We've all been there, I'm sure. You've plotted for years to get yourself to the heart of the American establishment, enduring captivity and torture. You've passed lie-detector tests, fooled an obsessive CIA agent and persuaded your family that you're back with them for good. The first half of your very complicated plot has gone perfectly and then, as success – and Paradise – is in sight, the trigger for your suicide vest fails. How do you get over an anti-climax like that? And, before you protest that you don't have anything at all in common with a suicide bomber, just remember that any devoted viewer of a serial thriller such as Homeland has also put in a lot of preparatory groundwork and is also hoping for a climactic blast.

We approach the final episode with mixture of manifest destiny and apprehension.
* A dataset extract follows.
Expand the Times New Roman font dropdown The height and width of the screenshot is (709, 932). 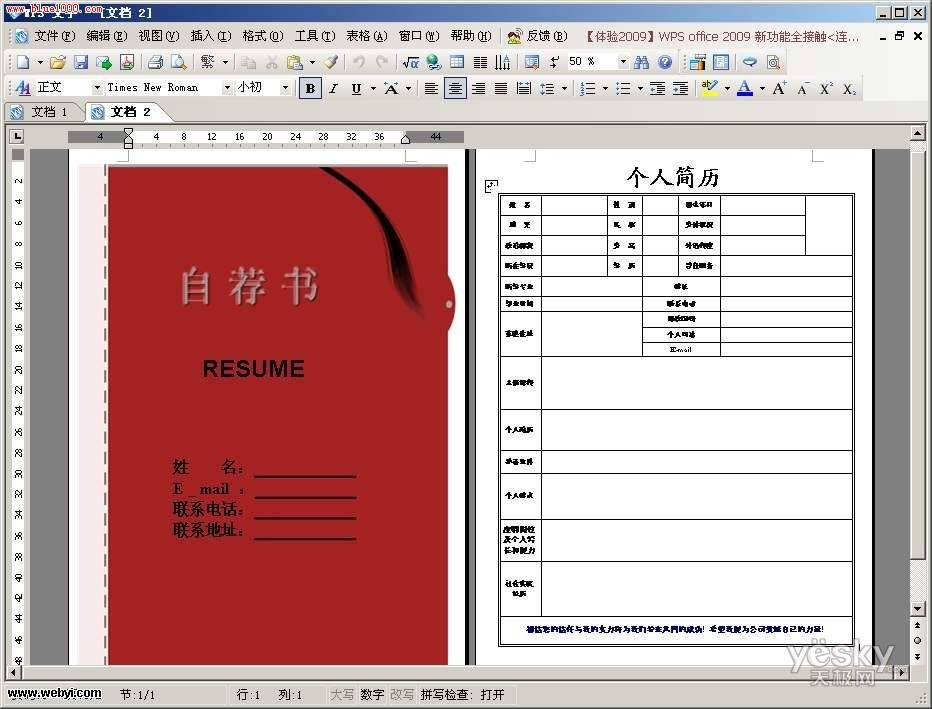coord(225,88)
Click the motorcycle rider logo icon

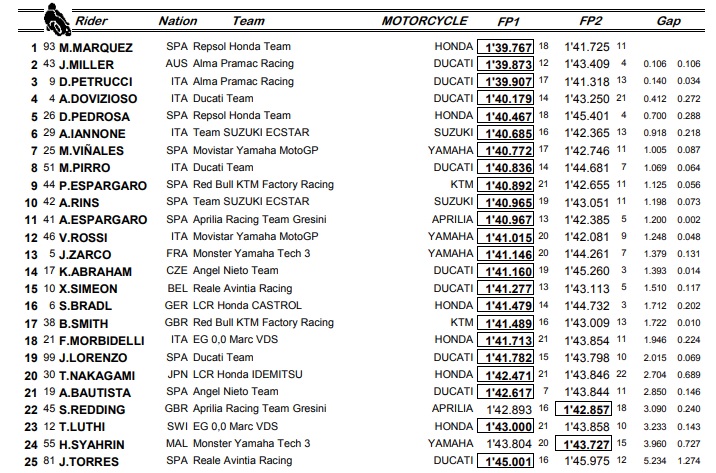[48, 18]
What if something goes wrong with the plot? What if the whole thing ends up as a non-event?

The finale of the first season of Homeland finessed this problem neatly, with an episode characteristic of the series that preceded it. That is, it combined some infuriatingly implausible departures from the real world with a sharply pertinent proximity to it. And it infiltrated into the stock architecture of the spy thriller some genuinely moving psychological dilemmas.

The spine of the drama has been this: what if a professional paranoiac, someone paid to imagine the worst and prevent it from happening, began to look like an unprofessional paranoiac, deranged by suspicion? Claire Danes played that beautifully, her distress at being powerless to prevent an atrocity almost impossible to distinguish from a woman who simply hasn't been taking her lithium.

Damian Lewis got a double win out of the episode as well, revealed as someone prepared to go all the way, but also reprieved for series two. After frantically repairing the wiring on his bomb, he exited to have another go, but a last-minute call from his daughter made him change his mind. In the real world you can't help thinking he might have damaged his political prospects by appearing to have a full-blown nervous breakdown in front of the Vice-President and his cronies.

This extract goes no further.